Das Haus der Demokratie in Bonn hat für eine Wechselausstellung im Jahr 2021 Kleidungsstücke der Journalistin Georgine Kellermann für 900 Euro erworben. Die ehemalige WDR-Studioleitung aus Essen hatte sich 2021/2022 rechtlich als Frau eintragen lassen und war zuvor unter dem Namen Georg Kellermann tätig. Die erworbenen Gegenstände umfassten unter anderem einen marineblauen Blazer, einen Bleistiftrock, einen Hut, Pumps und eine Handtasche - insgesamt ein konservativer Business-Look.
Die Anschaffung wurde erst durch eine Anfrage des AfD-Bundestagsabgeordneten Matthias Helferich öffentlich bekannt. Nach Angaben des Museums handelte es sich bei den 900 Euro um Materialkosten für insgesamt zwölf Objekte, die im Rahmen der Ausstellung "Faszination Selfie" von März 2021 bis Januar 2022 gezeigt wurden.
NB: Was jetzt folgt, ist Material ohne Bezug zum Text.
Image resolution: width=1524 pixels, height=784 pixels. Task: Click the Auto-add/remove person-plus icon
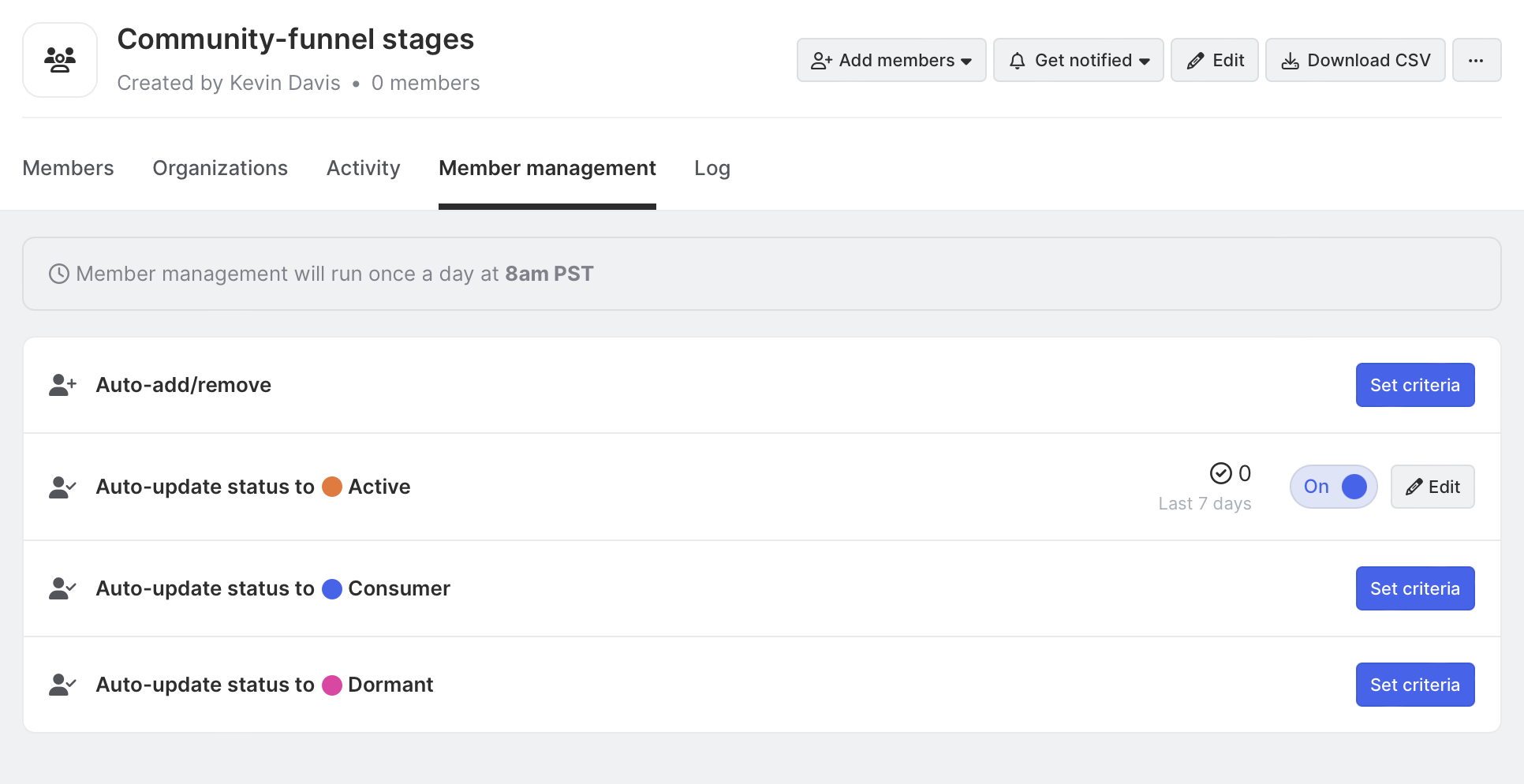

Die Sammlung dokumentiert sowohl Kellermanns Zeit vor als auch nach der Geschlechtsangleichung.
Kellermann war in der Vergangenheit durch kontroverse Äußerungen aufgefallen, insbesondere durch ein Statement aus dem Jahr 2023, wonach die Demokratie "auch mit undemokratischen Mitteln gegen ihre Feinde verteidigt" werden müsse. Die Journalistin hatte als Studioleitung beim WDR Essen gearbeitet, bevor sie ihre Transition vollzog.
Das Haus der Demokratie sammelt nach eigenen Angaben Objekte zur Geschichte der Bundesrepublik Deutschland. Die Kleidungsstücke Kellermanns sind Teil dieser Sammlung und sollen gesellschaftliche Entwicklungen dokumentieren. Über den aktuellen Verbleib der Ausstellungsstücke nach Ende der Wechselausstellung gibt es keine öffentlichen Informationen.